・日覆、上段
日覆は、入母屋平入造りの改良型で、左右には千鳥破風を取り入れている。同型の日覆いの構造を持つ山車はないと思われる。また、一般的な名古屋型の山車の日覆と比較すると大きく、日覆を支える四本の柱も太く間隔が広い。また、虹梁には金箔が張られ、その上には彫刻が取り付けられるのも特徴的である。日覆いの前後には獅噛み(獅子が噛みついている様)、左右には鯱が飾られている。
日覆は1メートル程度高さを上下できる。下げた状態では、日覆の清掃や鯱を容易に取り付けることができ、軕蔵の高さを低く抑えることができる。日覆いの上げ下げは、日覆いが大型で柱も太いため、力のある若手が四隅にそれぞれ2人ずつ計8名で行う。この際四方を平行のまま動かさなければ、柱の金具や漆塗りを痛めることになるため、体力使い神経も使う作業となる。
本楽では、猩々人形2体、謡曲猩々の場面を再現するための酒壺や岩が設置され、人形方が操作し奉芸を行う。宵軕では、提灯の電球が緩み消灯した場合に備え担当者が待機している。

・本軕、中段
本軕上部には、黒漆と金具が施された高欄で、正面は蕨手(わらびて)となっている。これは名古屋型の特徴の一つである。高欄の下には十二支の彫刻が飾られる。また、大幕と水引幕は、試楽と本楽で別の幕が用いられる。本軕下部には、前軕まで繊細な青貝塗が施された勾欄(上部を高欄、下部を勾欄と使い分けている)があり、こちらは、正面と後方が蕨手となっている。
まつり中は、内部には囃子方が乗り込み、お囃子を奏でている。

・前軕
前軕には、試楽、宵軕を除く本楽では采振り人形が置かれている。采振り人形は前軕上部にある前棚で操る。前軕は奉芸に用いられる猩々人形の操り場より一段下がった位置にあり、大人が乗り込むには狭いため、主に子どもによって操られる。
前軕の勾欄には、蕨手は取り入れていない。また、漆塗りも本軕の黒漆とは異なる。正式には不明ではあるが、弁柄漆または本朱の色合いをしている。

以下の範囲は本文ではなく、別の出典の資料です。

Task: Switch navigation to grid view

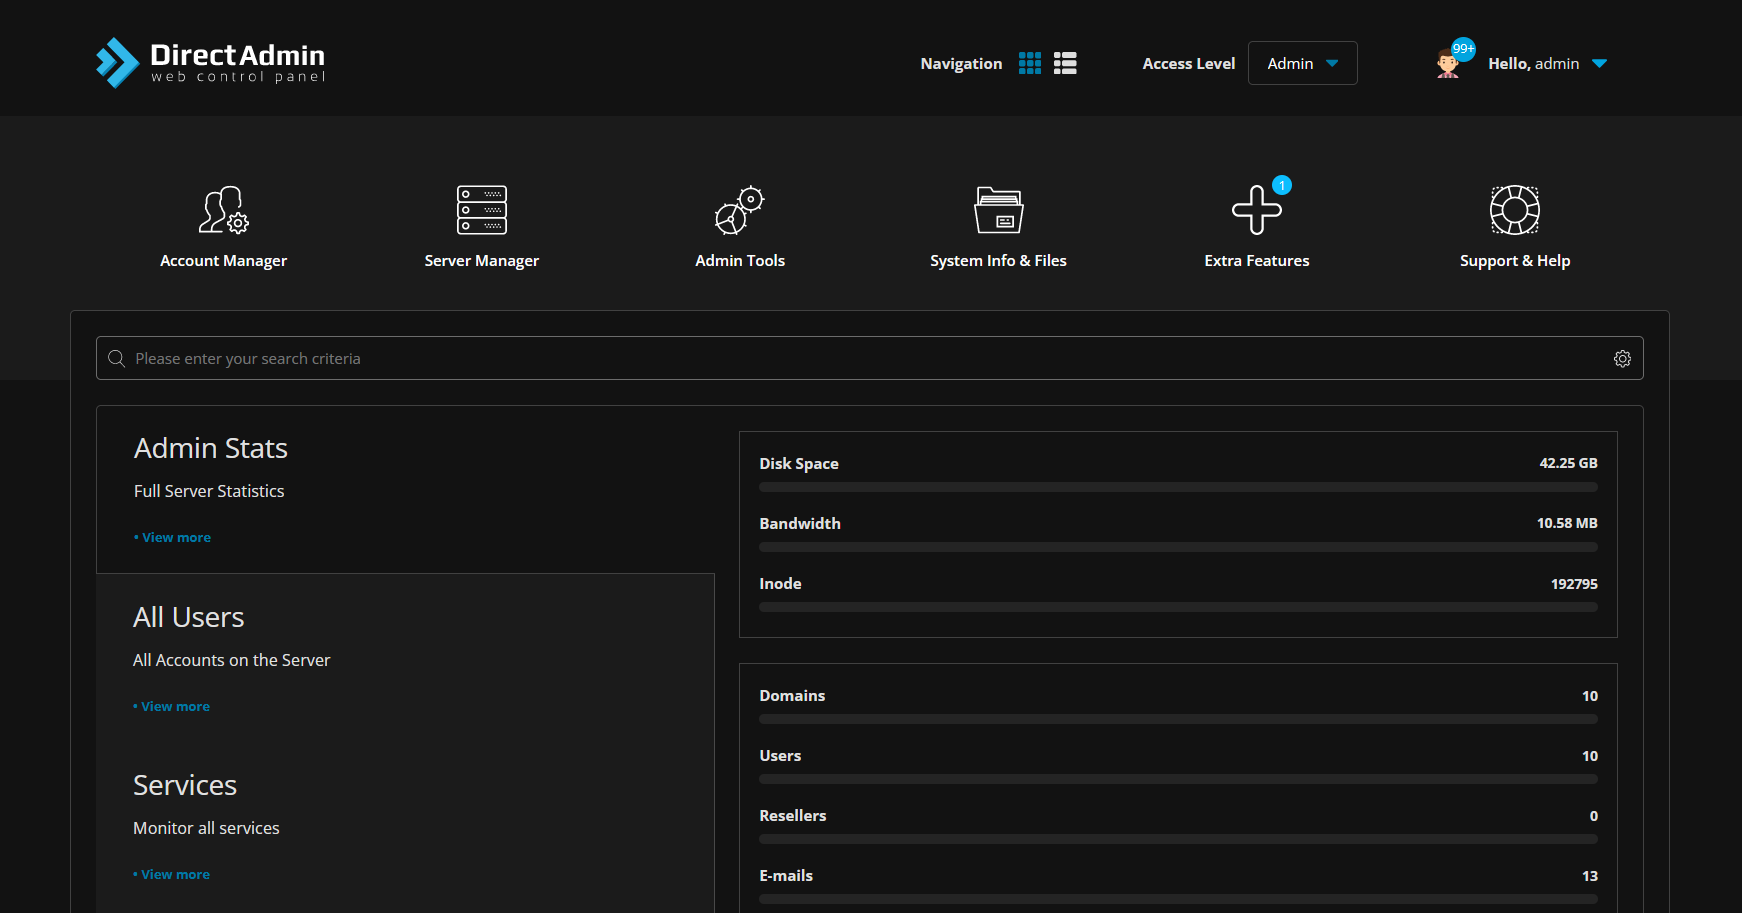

また、前軕には数多くの狭間が取り付けられる。高欄下には、正面には横に長い彫刻が二面、側面にもそれぞれ一面ずつ飾られている。
また、猩々軕の大きな特徴でもある狭間は、前軕正面の左右に一面ずつ、前軕側面にもそれぞれ一面ずつ取り付けてられている。この狭間は、試楽と本楽で作品が異なる。前軕側面に取り付けられる狭間は作品自体が大きい。また、前軕正面の左右に取り付けられる彫刻も、側面の作品と比較すると横幅は細いが、この四面の大きな狭間は大きな特徴であり、これほどの規模の狭間を備えるのは、他のまつりの山車には見られない。

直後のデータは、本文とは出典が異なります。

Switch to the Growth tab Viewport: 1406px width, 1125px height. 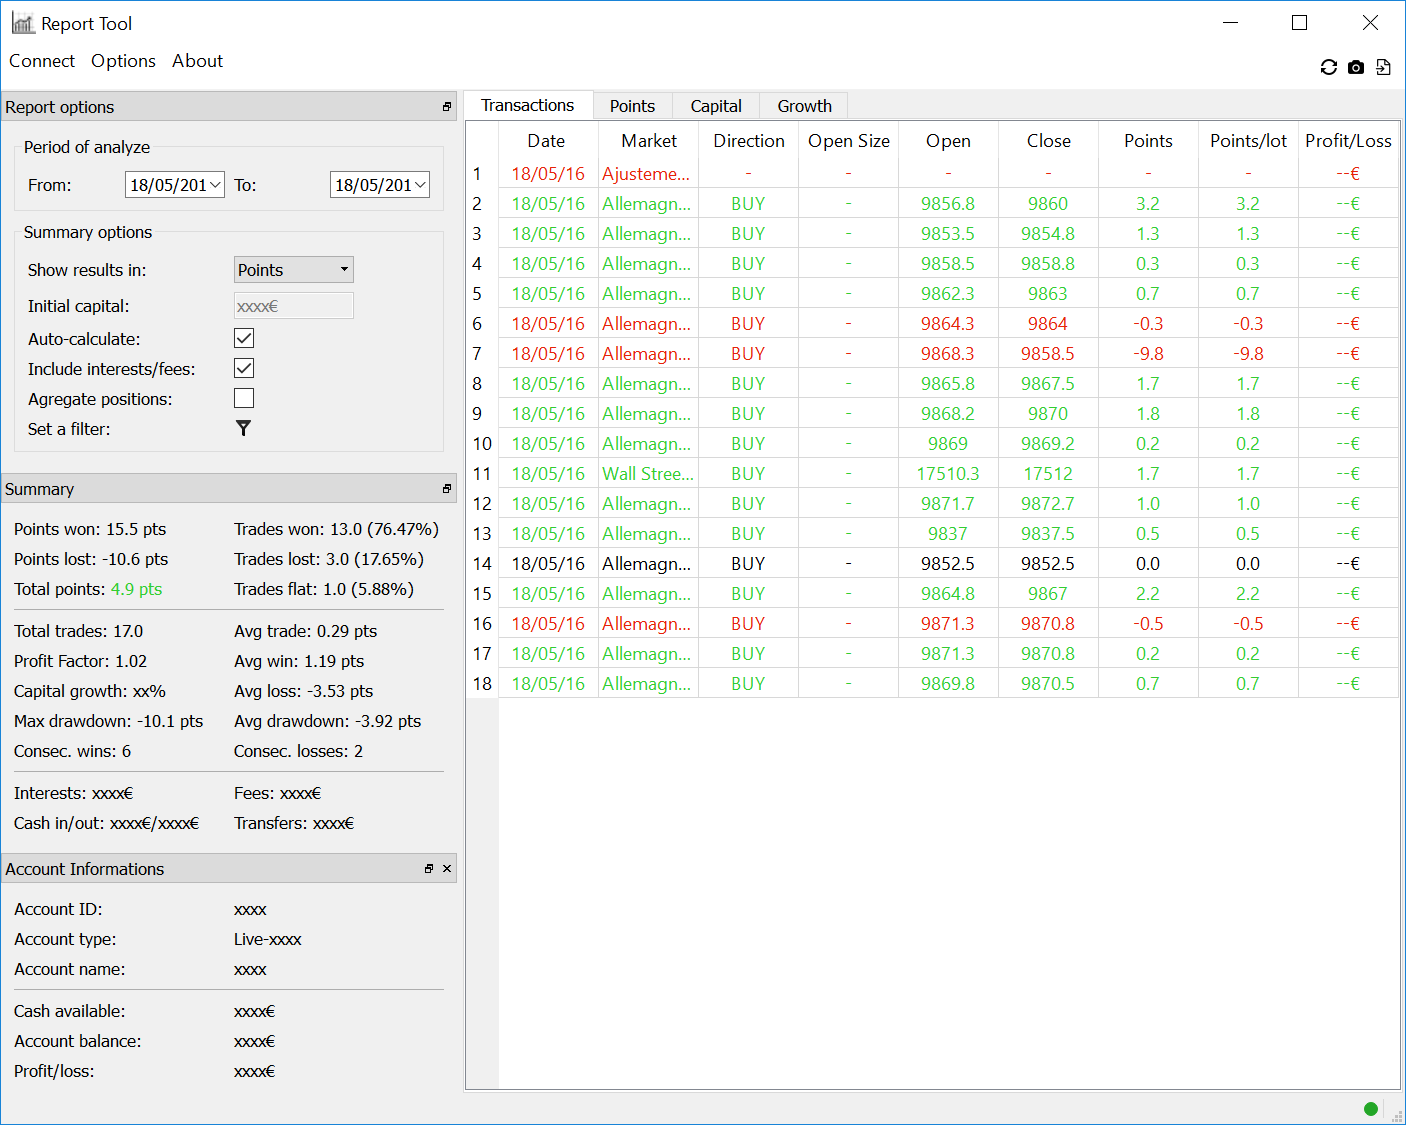(x=804, y=106)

前軕正面は御簾が取り付けられる。御簾は内部から外部を透けて見通せるため、内部に乗り込む囃子方は、まつりの進行に合わせて、囃子の曲目の変更などに活かされている。

・下段
下段は、日覆、本軕、前軕とは、一本の芯棒で接続されている。この構造によって自在に回転させることができる。回転時、上部と下部が接する部分は鉄板で補強されている。下部中央には、梶棒の差込ため四角くくりぬかれている。梶棒は前後共に長さが約5メートルあり、前部に差し込む梶棒と、後部に差し込む梶棒は区別されている。後部の梶棒を使う場合は、道中から軕蔵へ納めるために90度向きを変える場合など、ごく限られた用途で用いられる。
曳き綱は車軸に結び付けられており、曳き軕の際、曳く向きを前後逆にする際には、綱を反対側に投げ飛ばして渡す。重く長い綱を軕の下をくぐらせるには、コツがいる。
車輪は、名古屋型の特徴である外輪式で輪掛けを取り付け巻き込み防止を防ぐ。西町軕の輪掛けは木組みのみの輪掛けであり、装飾などは施されていない。木製の車輪には二本の鉄板を巻き耐久力、耐用年数を伸ばしている。